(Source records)
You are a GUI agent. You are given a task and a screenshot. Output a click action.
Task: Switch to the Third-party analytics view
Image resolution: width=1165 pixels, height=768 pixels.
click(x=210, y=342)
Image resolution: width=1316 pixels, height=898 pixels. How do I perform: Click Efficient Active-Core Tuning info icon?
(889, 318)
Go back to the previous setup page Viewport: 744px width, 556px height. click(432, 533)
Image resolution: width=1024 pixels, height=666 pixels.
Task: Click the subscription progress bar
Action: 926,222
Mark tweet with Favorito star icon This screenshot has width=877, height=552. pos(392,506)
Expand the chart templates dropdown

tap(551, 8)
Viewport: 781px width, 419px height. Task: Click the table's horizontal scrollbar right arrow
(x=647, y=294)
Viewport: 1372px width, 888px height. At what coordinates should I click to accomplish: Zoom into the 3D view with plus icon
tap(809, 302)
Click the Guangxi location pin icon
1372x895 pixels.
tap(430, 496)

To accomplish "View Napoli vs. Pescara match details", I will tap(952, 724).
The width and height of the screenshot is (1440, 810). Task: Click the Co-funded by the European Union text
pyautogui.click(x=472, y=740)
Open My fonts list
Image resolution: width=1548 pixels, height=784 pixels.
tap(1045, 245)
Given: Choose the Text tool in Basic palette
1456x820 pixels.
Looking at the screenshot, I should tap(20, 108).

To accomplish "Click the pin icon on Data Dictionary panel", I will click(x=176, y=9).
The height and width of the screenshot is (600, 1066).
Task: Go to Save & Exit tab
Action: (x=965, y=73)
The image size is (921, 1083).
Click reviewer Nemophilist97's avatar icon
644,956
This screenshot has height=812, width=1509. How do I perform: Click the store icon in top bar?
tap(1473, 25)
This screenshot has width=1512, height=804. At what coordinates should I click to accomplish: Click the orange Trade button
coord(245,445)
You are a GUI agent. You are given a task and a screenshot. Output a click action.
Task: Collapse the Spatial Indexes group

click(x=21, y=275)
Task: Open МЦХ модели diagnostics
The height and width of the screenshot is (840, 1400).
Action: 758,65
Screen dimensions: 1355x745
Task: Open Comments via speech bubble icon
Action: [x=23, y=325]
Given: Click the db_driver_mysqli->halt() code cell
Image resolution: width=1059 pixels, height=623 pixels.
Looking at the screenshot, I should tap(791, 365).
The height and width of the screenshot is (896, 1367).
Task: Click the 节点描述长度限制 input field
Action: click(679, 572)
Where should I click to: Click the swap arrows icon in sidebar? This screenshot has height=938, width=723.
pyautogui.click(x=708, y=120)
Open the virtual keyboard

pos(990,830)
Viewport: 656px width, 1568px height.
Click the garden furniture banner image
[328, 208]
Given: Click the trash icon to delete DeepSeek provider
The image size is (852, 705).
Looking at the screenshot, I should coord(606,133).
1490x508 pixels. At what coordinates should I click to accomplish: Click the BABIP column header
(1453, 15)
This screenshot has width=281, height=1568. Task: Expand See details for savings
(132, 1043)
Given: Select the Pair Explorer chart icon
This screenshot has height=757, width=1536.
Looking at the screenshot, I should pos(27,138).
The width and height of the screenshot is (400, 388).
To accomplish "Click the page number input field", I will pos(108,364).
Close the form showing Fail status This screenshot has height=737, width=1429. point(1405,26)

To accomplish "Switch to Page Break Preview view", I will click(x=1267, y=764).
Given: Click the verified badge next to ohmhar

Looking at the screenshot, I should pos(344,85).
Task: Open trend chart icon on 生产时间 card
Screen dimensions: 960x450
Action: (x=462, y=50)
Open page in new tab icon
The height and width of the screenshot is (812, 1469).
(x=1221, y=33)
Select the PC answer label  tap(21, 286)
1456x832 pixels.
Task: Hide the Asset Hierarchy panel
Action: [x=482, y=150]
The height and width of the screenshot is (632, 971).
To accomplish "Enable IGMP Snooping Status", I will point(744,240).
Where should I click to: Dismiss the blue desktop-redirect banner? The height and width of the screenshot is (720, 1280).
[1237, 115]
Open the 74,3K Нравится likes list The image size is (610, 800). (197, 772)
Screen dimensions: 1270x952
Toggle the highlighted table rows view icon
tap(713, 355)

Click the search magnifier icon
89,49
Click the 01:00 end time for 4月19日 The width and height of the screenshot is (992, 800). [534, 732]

> _Task requirements_: Pick out every line of the material above that contains the string "coordinates", matching case exactly. Copy each such line in full.

> _Task result_:
Viewport: 1372px width, 888px height. At what coordinates should I click to accomplish: Zoom into the 3D view with plus icon
This screenshot has width=1512, height=804. At what coordinates should I click to accomplish: Click the orange Trade button
1490x508 pixels. At what coordinates should I click to accomplish: Click the BABIP column header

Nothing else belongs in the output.